Mike needed to know more than that for he knew once Steve reached the hospital, it could be hours until anyone gave him any more news. "You mean to tell me that's all you've been able to find out? There must be something you can tell me!" The desperation and anguish cut through the normally stoic cop to the core as he pleaded more than demanded for the medic to provide him with something firmer to hold on to. Some glimmer of hope.

"Mr. Keller took a bullet to the abdomen. His condition is listed as serious. Judging from the blood loss and clotting around the wound, he may have been left without medical treatment for up to an hour, maybe longer. We can't find an exit wound which means that bullet is still inside him and will have to be removed as soon as we have him stabilized. Right now, we're having trouble keeping his vitals stable, especially since he's also going into shock. That's all I can tell you, for the time being, I'm sorry."
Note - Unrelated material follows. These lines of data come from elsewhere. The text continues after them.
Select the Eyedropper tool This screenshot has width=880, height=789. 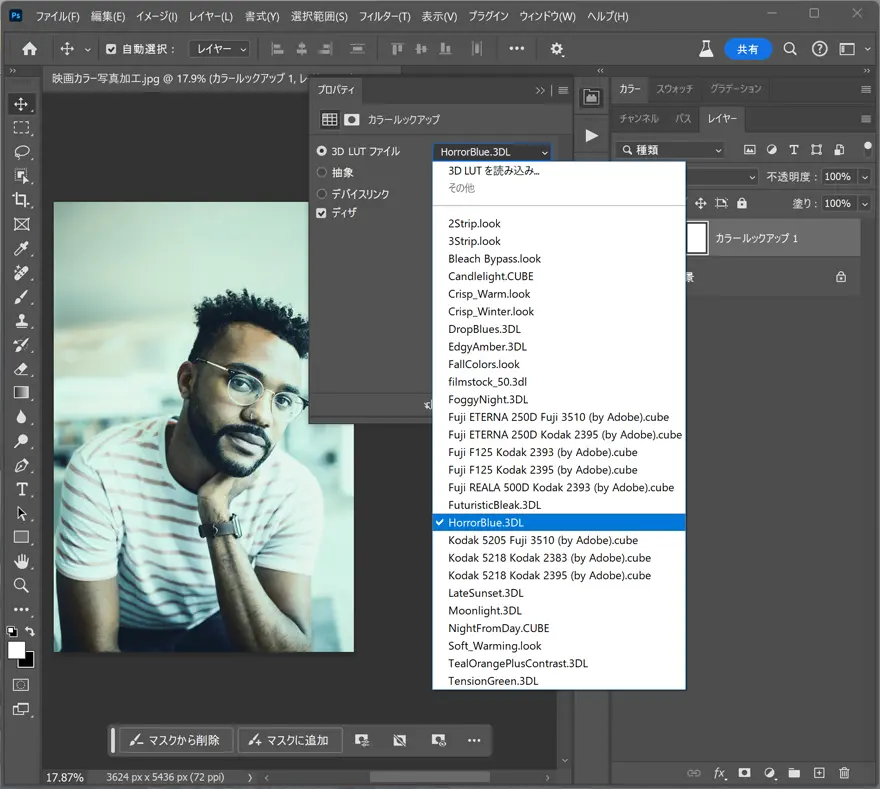point(21,249)
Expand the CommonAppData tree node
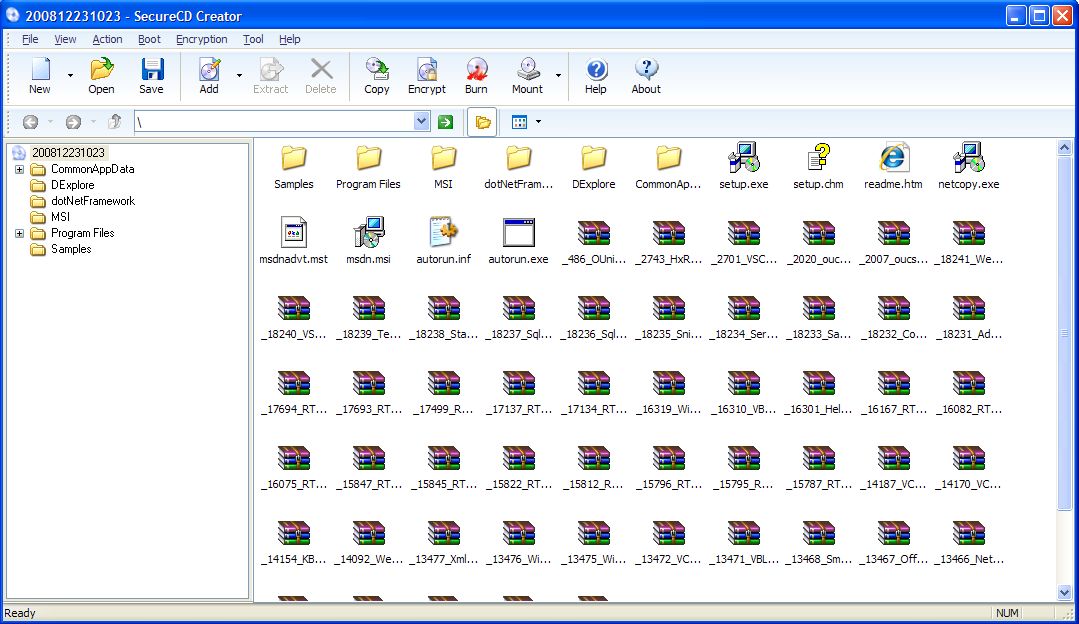This screenshot has height=624, width=1079. point(20,169)
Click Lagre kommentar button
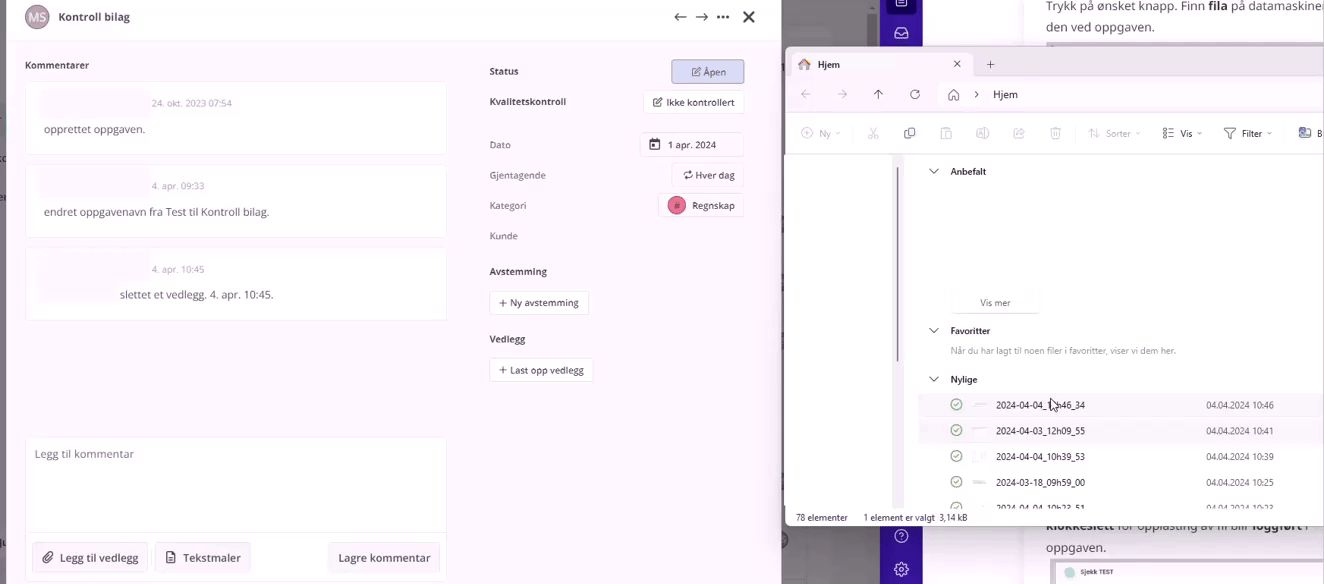This screenshot has height=584, width=1324. coord(384,558)
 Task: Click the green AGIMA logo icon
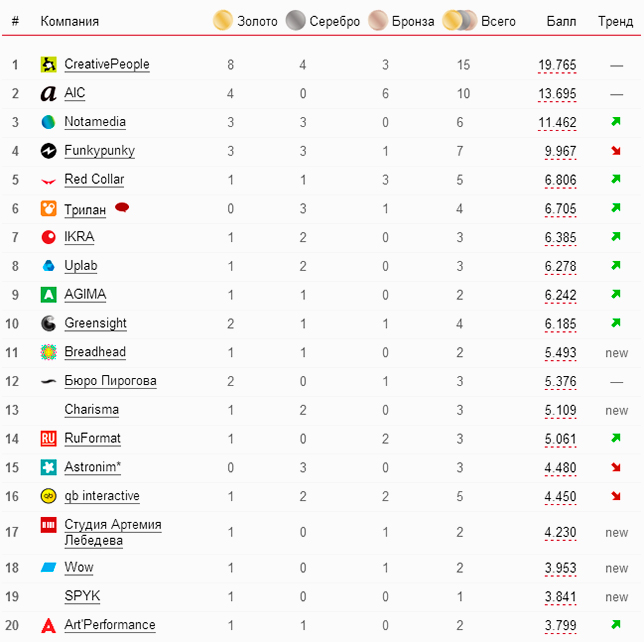pyautogui.click(x=48, y=295)
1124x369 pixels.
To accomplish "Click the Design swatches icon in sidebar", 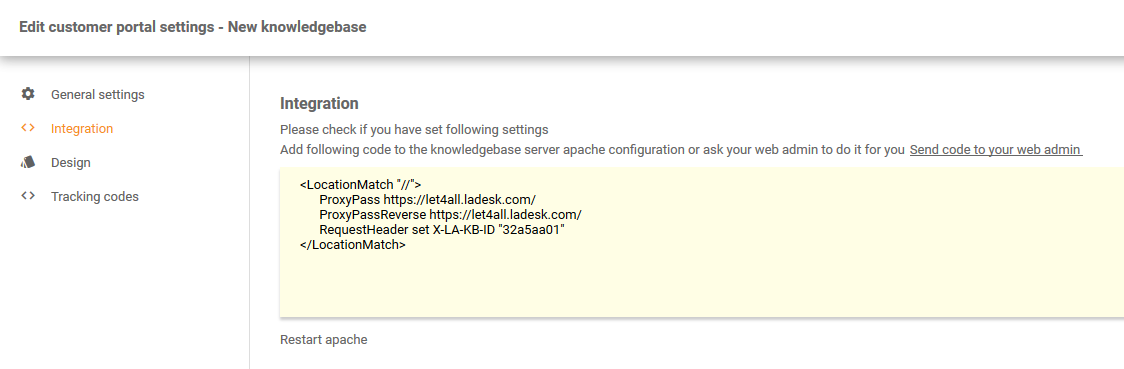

Mike could do nothing more than nod weakly as the medic's words sunk in. He'd heard them spoken this way before and each time, the victims didn't pull through. If Steve was starting to go into shock, he knew his Buddy Boy was in serious trouble. He wanted nothing more at that moment than to ride in the ambulance but there was only room for one and he couldn't leave his shaken daughter at his house while forensics experts went through it with a fine toothed comb. He also needed to take care of the pool of blood on the hallway floor before Jeannie saw it. The seasoned detective knew the waiting game would be a painfully long one but he had to stay calm for his daughter's sake. He felt, rather than saw, Jeannie lean against him, placing her head on his shoulder. Instinctively he wrapped an arm around her shoulders and held her trembling form as she quietly began to cry. Together they watched the ambulance speed off into the night as they said a silent prayer for the young man who came to mean so much to them.

You just had to be at the wrong place, at the wrong time, Buddy Boy.